[Pdns-users] RE: Recursion failing on certain records?

Darren Gamble darren.gamble at sjrb.ca
Wed Aug 23 15:55:06 UTC 2006


Hi Kirk,

> I think I maybe went a little too complicated on my explanation here,
and
> missed a couple semi-crucial details. We are *not* the authoritative
> servers
> for the two domains that are giving problems (acegroup.cc and
> hivelocity.net).

No, I understood this.  I had simply pointed out that when you said you
queried the "authoritative server", you were actually querying your
cache.  Note the "@localhost" in your query.  You should have queried
for the NS records for the domain, and directed your queries there.

> Darren - you said that there was something in the configuration of
these
> two
> domains that would fail in pre-3.2.1 versions of the recursor.
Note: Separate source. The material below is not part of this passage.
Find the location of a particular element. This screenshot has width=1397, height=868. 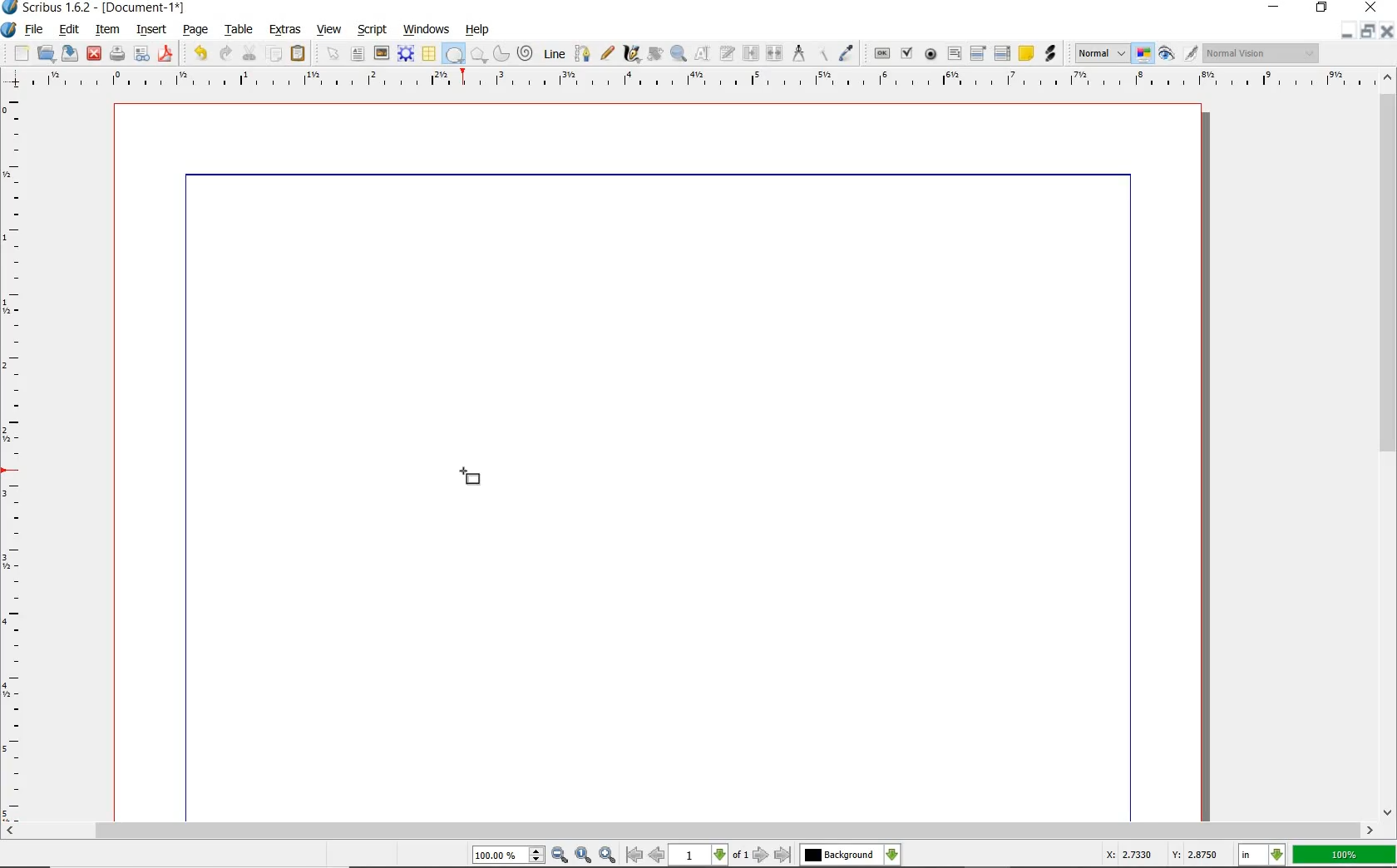

SELECT is located at coordinates (334, 55).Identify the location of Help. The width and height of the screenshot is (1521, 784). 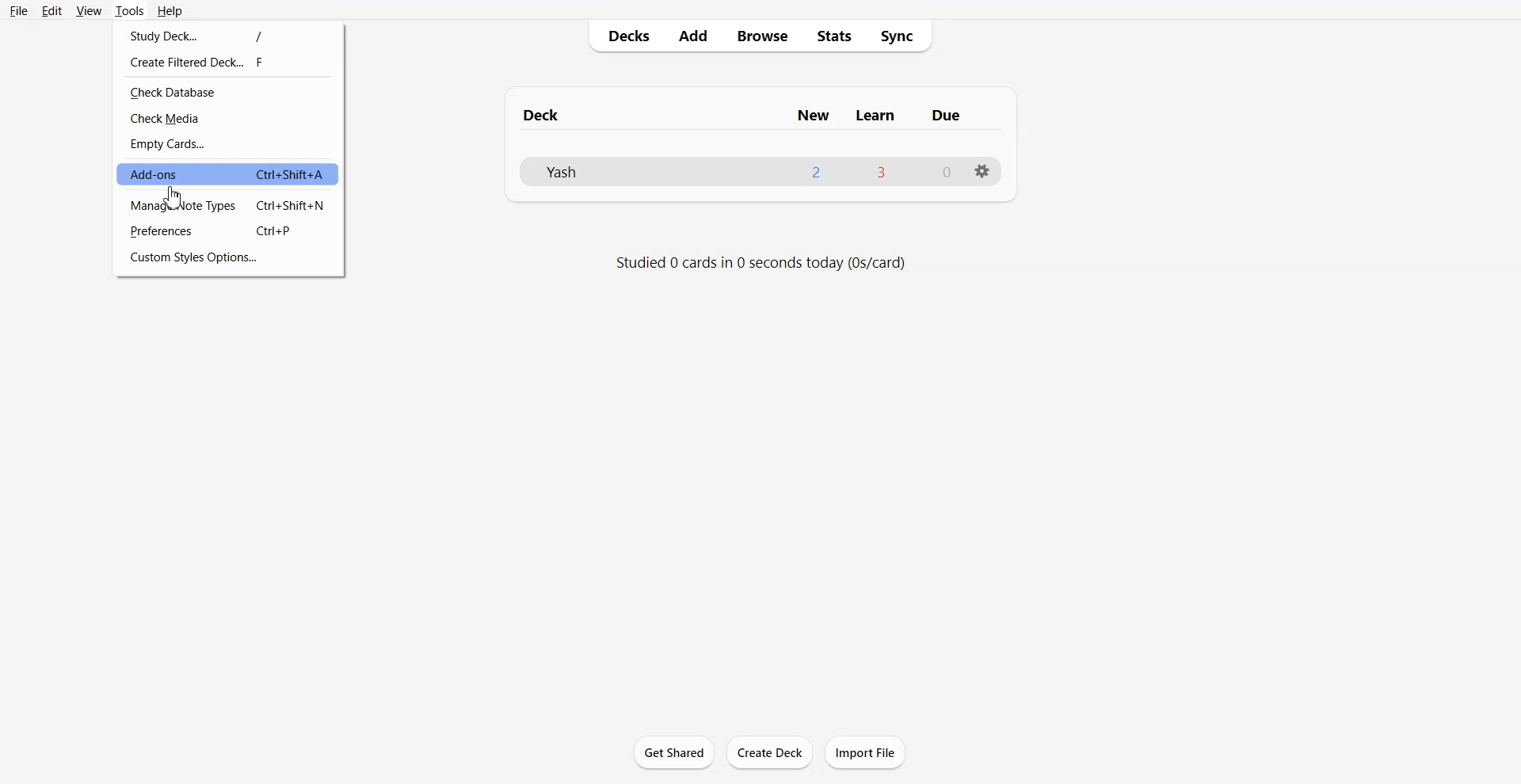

Can you
> give
> a bit more detail on that?

The whole explanation is a bit complicated, but basically because the
SLD servers have different NS records with different TTLs than the
authoritative servers, older pdns servers will mash the two record sets
together into a single name, with different TTLs.  This is verboten by
RFC, and causes a problem- it causes the record to change as names with
lower TTLs expire.  If this leaves with you with only NS record(s) that
don't respond- which is the issue here- then the recursor is not able to
look up names on that domain anymore.  This is also why the problem is
intermittent- when all of the records expire, the cache goes back up to
the SLD servers and the process starts over again.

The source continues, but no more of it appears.